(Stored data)
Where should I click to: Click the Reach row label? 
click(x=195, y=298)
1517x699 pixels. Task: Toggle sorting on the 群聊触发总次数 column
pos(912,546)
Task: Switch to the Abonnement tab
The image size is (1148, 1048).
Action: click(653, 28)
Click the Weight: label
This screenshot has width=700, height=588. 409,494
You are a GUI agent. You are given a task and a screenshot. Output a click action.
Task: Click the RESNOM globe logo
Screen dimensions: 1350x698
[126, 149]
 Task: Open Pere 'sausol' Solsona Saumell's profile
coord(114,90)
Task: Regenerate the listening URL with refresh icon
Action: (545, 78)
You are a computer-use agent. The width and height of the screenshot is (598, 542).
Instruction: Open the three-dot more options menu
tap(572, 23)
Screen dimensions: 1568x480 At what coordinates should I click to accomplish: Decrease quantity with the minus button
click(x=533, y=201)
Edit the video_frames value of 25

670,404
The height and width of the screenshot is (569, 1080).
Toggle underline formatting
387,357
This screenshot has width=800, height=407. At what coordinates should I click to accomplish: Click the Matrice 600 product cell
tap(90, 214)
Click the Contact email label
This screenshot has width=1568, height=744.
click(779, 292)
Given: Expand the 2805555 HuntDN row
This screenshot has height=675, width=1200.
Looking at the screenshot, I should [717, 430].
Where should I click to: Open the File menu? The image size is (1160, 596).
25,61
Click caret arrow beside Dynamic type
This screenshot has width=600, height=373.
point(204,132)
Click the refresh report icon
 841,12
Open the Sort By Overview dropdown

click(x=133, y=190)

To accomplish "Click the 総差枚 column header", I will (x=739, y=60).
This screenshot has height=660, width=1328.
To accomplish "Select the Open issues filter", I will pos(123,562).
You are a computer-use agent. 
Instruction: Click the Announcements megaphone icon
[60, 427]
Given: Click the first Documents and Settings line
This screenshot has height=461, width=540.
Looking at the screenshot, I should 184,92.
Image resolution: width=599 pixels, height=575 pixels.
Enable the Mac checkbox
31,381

● EXERCISE DESCRIPTION: All of the data above should be reproduced exactly.

● WRITTEN RESPONSE:
Where should I click to: Click the Reach row label? 
click(x=195, y=298)
1517x699 pixels. Task: Toggle sorting on the 群聊触发总次数 column
pos(912,546)
Task: Switch to the Abonnement tab
The image size is (1148, 1048).
Action: click(653, 28)
Click the Weight: label
This screenshot has width=700, height=588. 409,494
You are a GUI agent. You are given a task and a screenshot. Output a click action.
Task: Click the RESNOM globe logo
Screen dimensions: 1350x698
[126, 149]
 Task: Open Pere 'sausol' Solsona Saumell's profile
coord(114,90)
Task: Regenerate the listening URL with refresh icon
Action: (545, 78)
You are a computer-use agent. The width and height of the screenshot is (598, 542).
Instruction: Open the three-dot more options menu
tap(572, 23)
Screen dimensions: 1568x480 At what coordinates should I click to accomplish: Decrease quantity with the minus button
click(x=533, y=201)
Edit the video_frames value of 25

670,404
The height and width of the screenshot is (569, 1080).
Toggle underline formatting
387,357
This screenshot has width=800, height=407. At what coordinates should I click to accomplish: Click the Matrice 600 product cell
tap(90, 214)
Click the Contact email label
This screenshot has width=1568, height=744.
click(779, 292)
Given: Expand the 2805555 HuntDN row
This screenshot has height=675, width=1200.
Looking at the screenshot, I should [717, 430].
Where should I click to: Open the File menu? The image size is (1160, 596).
25,61
Click caret arrow beside Dynamic type
This screenshot has width=600, height=373.
point(204,132)
Click the refresh report icon
 841,12
Open the Sort By Overview dropdown

click(x=133, y=190)

To accomplish "Click the 総差枚 column header", I will (x=739, y=60).
This screenshot has height=660, width=1328.
To accomplish "Select the Open issues filter", I will pos(123,562).
You are a computer-use agent. 
Instruction: Click the Announcements megaphone icon
[60, 427]
Given: Click the first Documents and Settings line
This screenshot has height=461, width=540.
Looking at the screenshot, I should 184,92.
Image resolution: width=599 pixels, height=575 pixels.
Enable the Mac checkbox
31,381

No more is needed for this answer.